Participants are expected to have experience with a programming language, an understanding of statistics up to linear regression and a solid foundation of work in spreadsheets, database managers, data cleaning etc. Preregistration is required for this session.  Only 24 seats are available and there is an additional $70 registration fee. Pre-registrations are accepted on a first-come, first-served basis.  Prospective attendees must register and fill out an application for this day-long track.

Registration for NewsCamp is full. We apologize for the inconvenience. We’ll be offering a panel session, NewsCamp: Data science for the perplexed Friday, March 1 for those who are interested (no preregistration required).

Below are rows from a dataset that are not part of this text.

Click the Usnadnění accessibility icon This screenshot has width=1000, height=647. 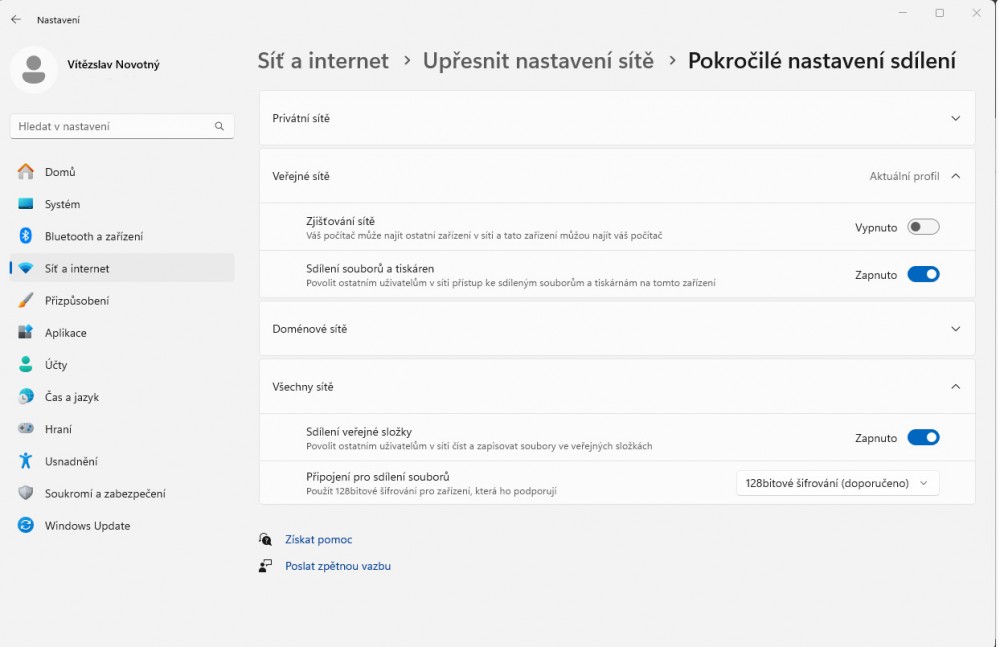26,461
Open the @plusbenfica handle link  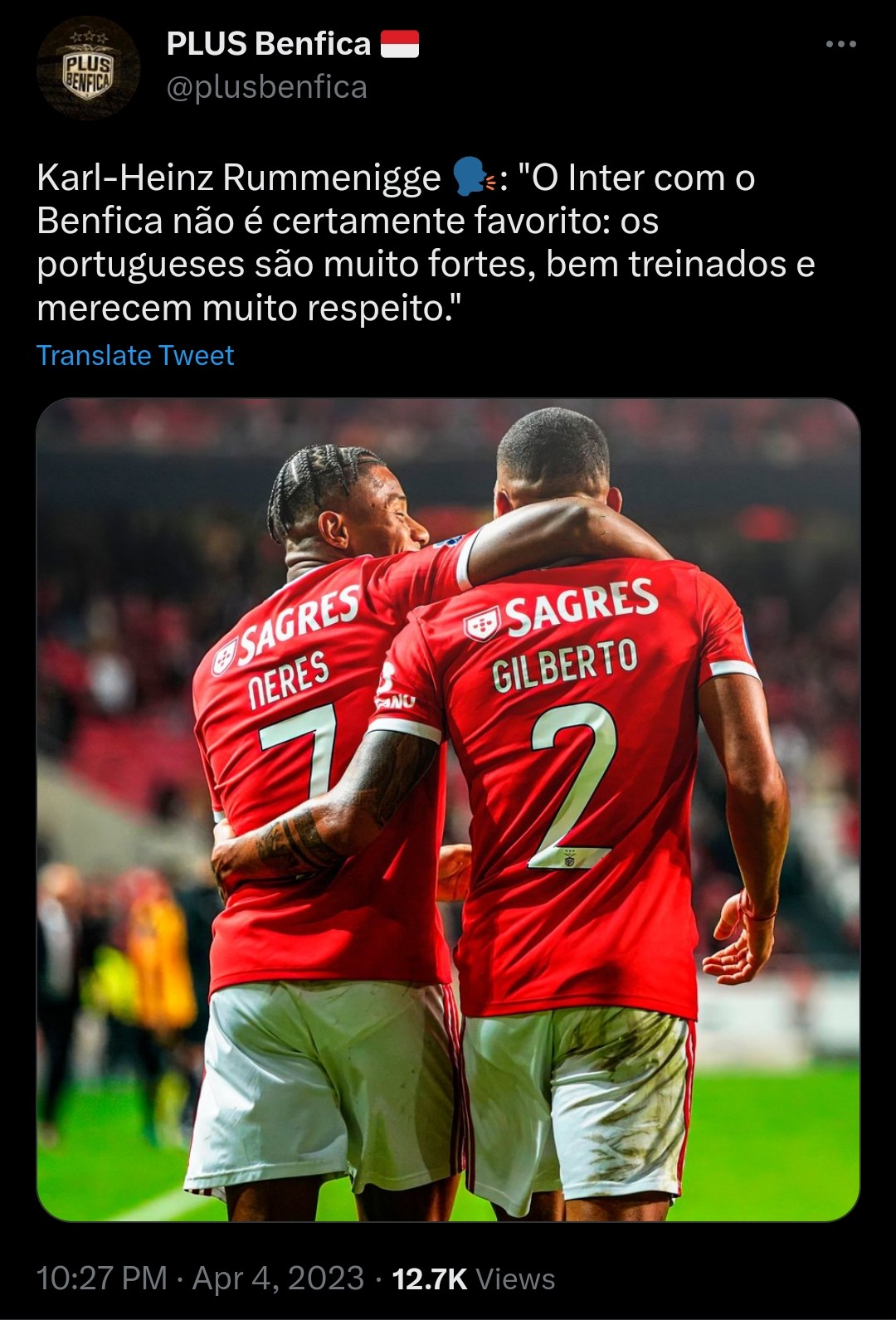tap(266, 87)
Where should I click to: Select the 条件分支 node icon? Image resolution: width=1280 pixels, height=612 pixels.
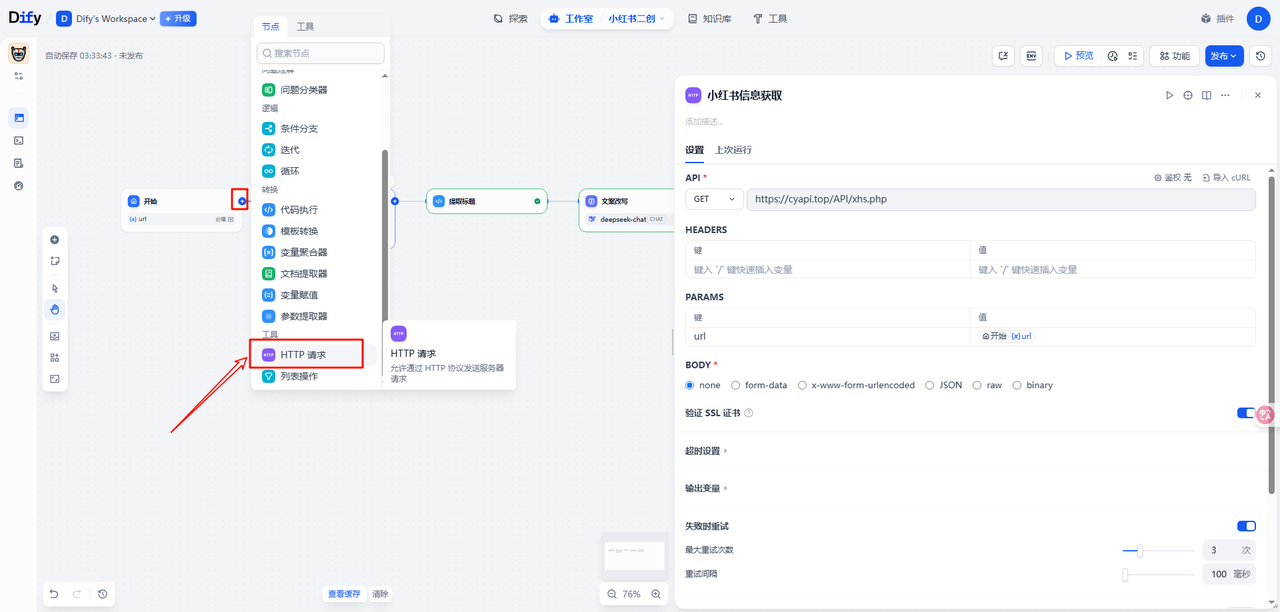point(268,129)
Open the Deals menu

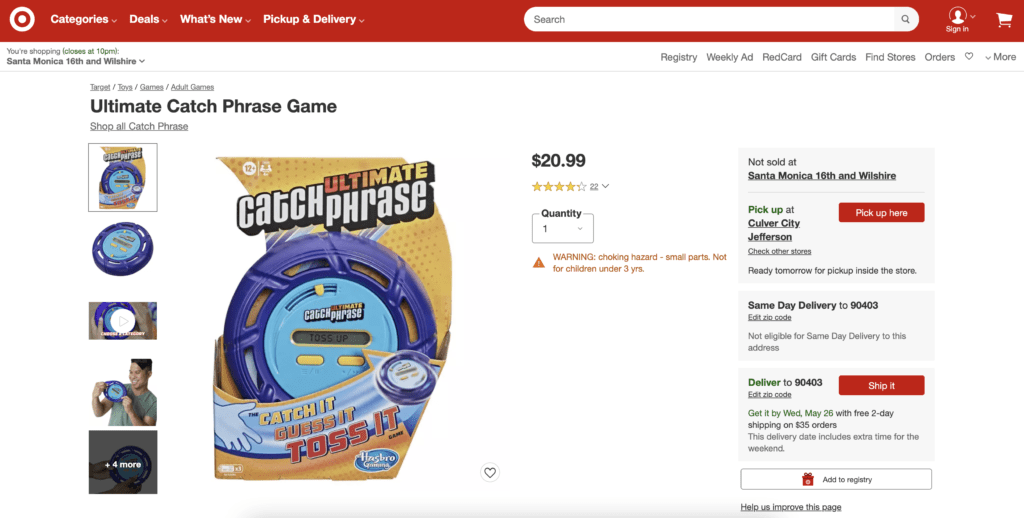click(x=148, y=19)
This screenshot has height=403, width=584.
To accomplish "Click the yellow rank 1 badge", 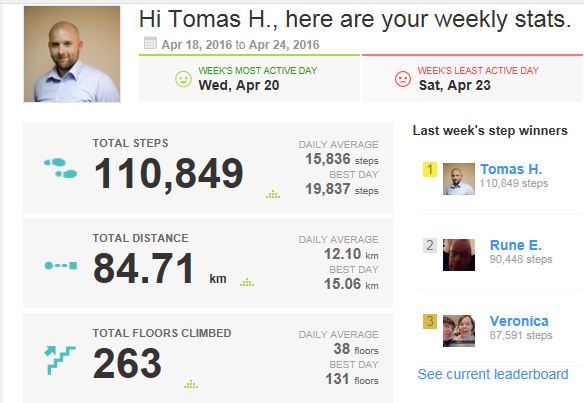I will point(430,169).
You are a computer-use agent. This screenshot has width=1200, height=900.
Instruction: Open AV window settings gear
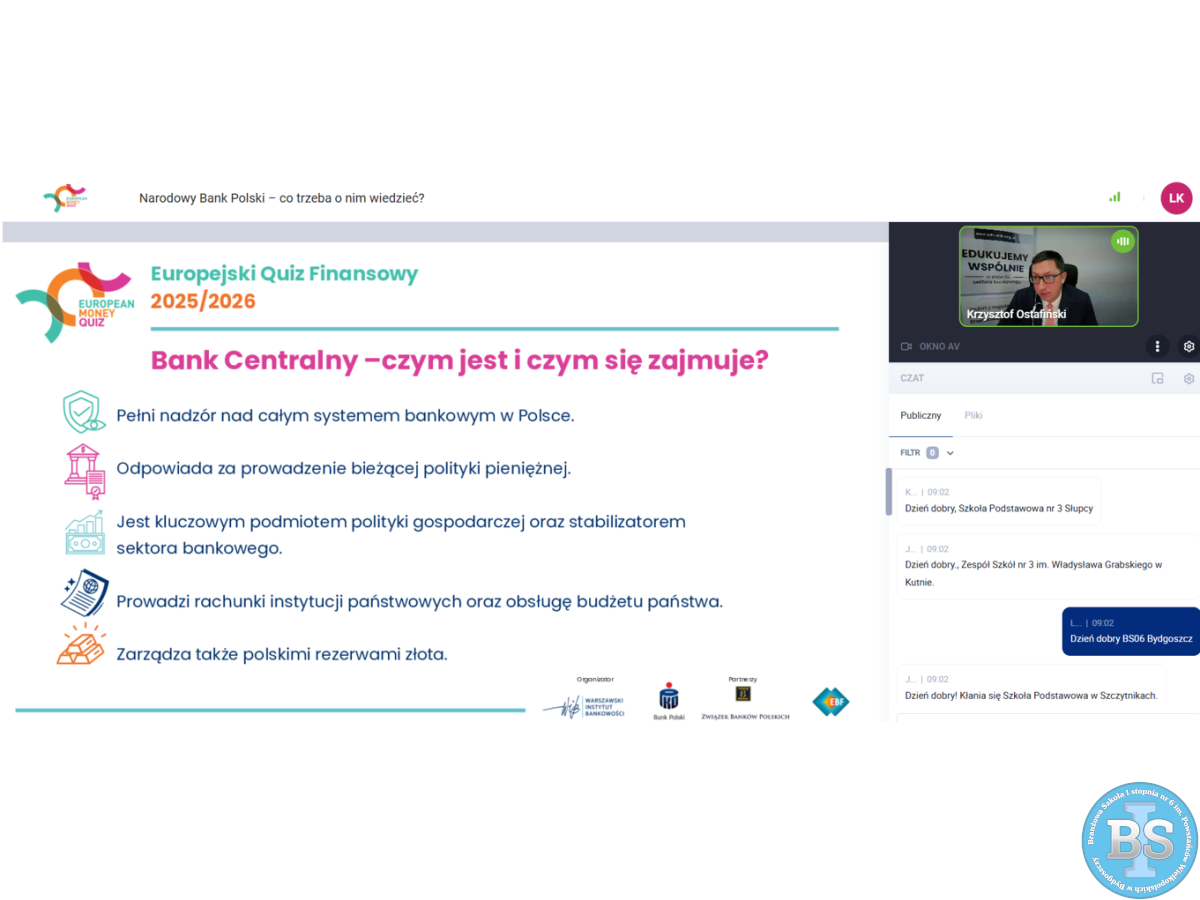tap(1188, 346)
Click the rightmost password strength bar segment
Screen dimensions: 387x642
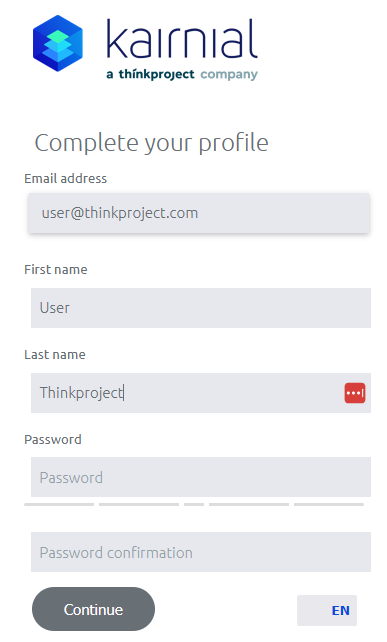pyautogui.click(x=329, y=504)
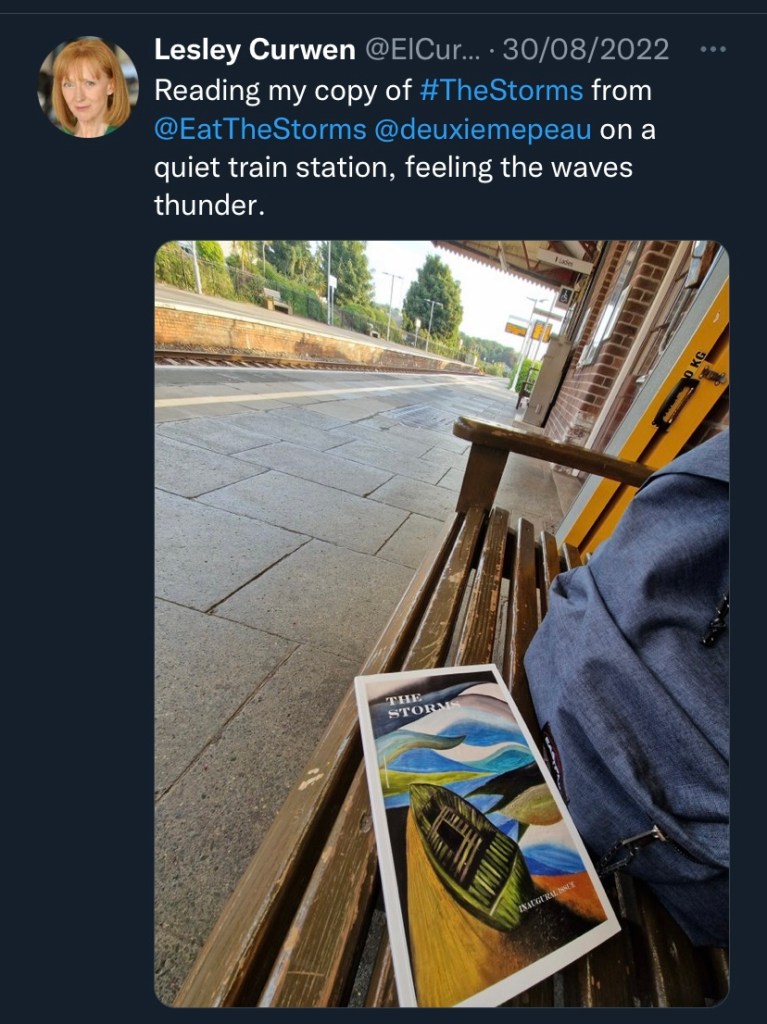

Here is an outline of what the day will entail:

Tidy data
Tidy data is a way of storing data that makes it easy to visualize, manipulate and model. By starting the day with the principles of tidy data we’ll build a strong foundation for learning the tools of data analysis. Tidy data enables a lean, efficient workflow that avoids distractions of computer programming to focus on actual data analysis. You’ll learn:

  • The principles of tidy data
  • How to tidy common forms of messy data
  • The basics of data input in R

 

Visualizing data
R is well known for its beautiful graphics, and in this session you’ll learn the basics of using ggplot2, an R package that makes elegant graphics with a rigorous underlying theory. You’ll learn:

  • How to create scatterplots, histograms and bar charts
  • Add extra variables through facetting and aesthetics
  • Some good practices for coding exploratory data analysis
  • Where to go for more help.

 

Data manipulation
R’s built in subsetting is powerful, but can be verbose. The plyr package an powerful alternative to express most data manipulations, using a consistent family of functions. You’ll learn:

  • How to use the subset, mutate, summarize and arrange functions
  • About the split-apply-combine strategy to perform groupwise operations
  • How to use ddply, an implementation of the split-apply-combine strategy

 

Modelling
In a short amount of time, you’ll learn the absolute basics of R’s modelling tools. We’ll keep a razor focus on how to use models (and what they can do for you), avoiding any details about how models work. We’ll spend most of our time on lm, the function that fits linear models, but you’ll also see how mastery of lm translates to using many other models. You’ll learn:

  • The basics of R’s formula syntax and how to fit models
  • How to compute residuals and make predictions for new data
  • How to use resampling methods to better understand model variability

 

Speaker: Hadley Wickham received his Ph.D. from Iowa State University and is currently both an Assistant Professor at Rice University and working for RStudio. He is interested in tools (computational and cognitive) for making data preparation, visualization and analysis easier, as well as figuring out how to teach those tools in the most effective way possible. He is the author of the ggplot2, reshape, plyr, stringr,lubridate R packages (as well as over 20 others), and of the book ggplot2: Elegant Graphics for Data Analysis (Use R), published by Springer.